£4m Bridgnorth training centre officially opened
A new £4 million training centre in Bridgnorth has been officially opened.
Manufacturing bosses say they are experiencing a boom at present, but Shropshire has a long-standing skills gap in the sector.
Now the Marches Centre for Manufacturing & Technology has opened its doors, and was unveiled by Ludlow MP Philip Dunne in front of 250 invited dignitaries on Friday morning.
"This is a really exciting moment for Bridgnorth and Shropshire as a whole," Mr Dunne said.
"This is an outstanding example of private and public sector cooperation to give skills training opportunities to young people in Shropshire and the West Midlands.
"It will skills them up for the engineering jobs of the future, and help employers locally to recruit locally.
"Manufacturing is showing a bit of a resurgence at the moment, and growth figures in the last quarter were up one per cent. We need to remain at the forefront of engineering excellence, and we now have this asset in Bridgnorth."
The centre is run by a consortium comprising Bridgnorth engineering companies Classic Motor Cars and Grainger & Worrall, plus Shrewsbury manufacturer Salop Design & Engineering and training provider In-Comm, which also runs Salop's apprentice academy in the county town.
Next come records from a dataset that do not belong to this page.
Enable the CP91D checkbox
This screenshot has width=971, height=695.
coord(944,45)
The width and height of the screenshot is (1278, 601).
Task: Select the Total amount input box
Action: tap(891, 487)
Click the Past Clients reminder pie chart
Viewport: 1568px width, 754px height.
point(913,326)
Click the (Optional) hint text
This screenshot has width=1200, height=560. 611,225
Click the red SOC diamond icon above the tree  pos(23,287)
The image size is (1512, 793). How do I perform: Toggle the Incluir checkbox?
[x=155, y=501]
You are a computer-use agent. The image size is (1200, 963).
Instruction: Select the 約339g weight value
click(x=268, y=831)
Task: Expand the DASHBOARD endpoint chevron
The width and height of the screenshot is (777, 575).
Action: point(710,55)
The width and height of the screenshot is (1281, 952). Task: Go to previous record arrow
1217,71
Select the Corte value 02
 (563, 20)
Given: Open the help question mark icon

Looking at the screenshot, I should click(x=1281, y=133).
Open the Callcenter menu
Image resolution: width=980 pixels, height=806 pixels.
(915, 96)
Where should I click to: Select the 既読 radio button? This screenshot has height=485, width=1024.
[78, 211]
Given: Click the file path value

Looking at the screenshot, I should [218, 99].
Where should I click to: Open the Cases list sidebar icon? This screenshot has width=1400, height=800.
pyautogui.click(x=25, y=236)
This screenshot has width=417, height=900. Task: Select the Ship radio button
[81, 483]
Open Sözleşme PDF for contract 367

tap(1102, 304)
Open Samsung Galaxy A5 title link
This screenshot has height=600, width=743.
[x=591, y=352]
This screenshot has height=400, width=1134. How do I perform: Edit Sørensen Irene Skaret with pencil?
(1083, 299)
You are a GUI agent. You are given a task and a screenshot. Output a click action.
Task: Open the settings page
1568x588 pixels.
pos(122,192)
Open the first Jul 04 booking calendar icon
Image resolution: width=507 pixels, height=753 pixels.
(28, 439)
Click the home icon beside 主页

The new 36,000 sq ft facility in Bridgnorth has opened in one of automotive castings specialist Grainger & Worrall's old storage sheds, and has now been fitted out as a state-of-the-art training centre, with areas covering industry techniques such as milling, fabrication, lathes, a foundry, robotics, vehicle trimming and metrology, or precision measurement.
It also includes a 200-seat auditorium, classrooms, and a zone dedicated to CNC machines.
It has received £1.9 million of Government funding via the Marches Local Enterprise Partnership, backing from Shropshire Council, and has been fitted with more than £2 million of equipment.
Matthew Snelson, the centre's managing director, said: "Today is a celebration of how a consortium of different businesses, shareholders and stakeholder can work together to deliver something pretty significant for the region in terms of economic growth, and to do it pretty quickly.
"We are not replacing what colleges do, we are adding higher level skills that we need as employers.
"We have already got some smaller businesses that never had apprentices taking them on. We want employers to move together in terms of bringing higher level skills into their businesses."
He added: "Manufacturing is booming in the region across different sectors, from vehicles right the way through to engineering, castings, stamping, machining. There's a lot of good news stories – the growth of JLR, and Grainger & Worrall do a lot of work prototyping for next generation engines. There's huge opportunities."
James Grainger of Grainger & Worrall, one of the county's biggest private-sector employers, added: "We have had a skills gap, that's well documented. As the industry recovered after the 2010 recession and growth was coming and JLR came in we were training but people were pinching from us as well.
"The Apprenticeship Levy is great, that's a nationwide thing and hopefully we are all training and putting back into the industry.
"This facility is a coming together of the council, the LEP and businesses to say we have a real need here. Individually none of us could have achieved something of this scale in this time frame."
Lauren Ball, 17, is part of the first cohort to join the Marches Centre of Manufacturing & Technology as part of her quality engineer apprenticeship with Caterpillar in Shrewsbury, and is one of a growing band of female engineers that Mr Snelson said would be crucial to the future of industry.
The former Hadley Learning Community pupil added: “Within a few weeks of getting my GCSEs I’d secured a job at Caterpillar and this involved me completing my apprenticeship at the MCMT. Dad and I drove down to have a look around and I was amazed at the facilities, the scale of the technology and how it could help me in my career."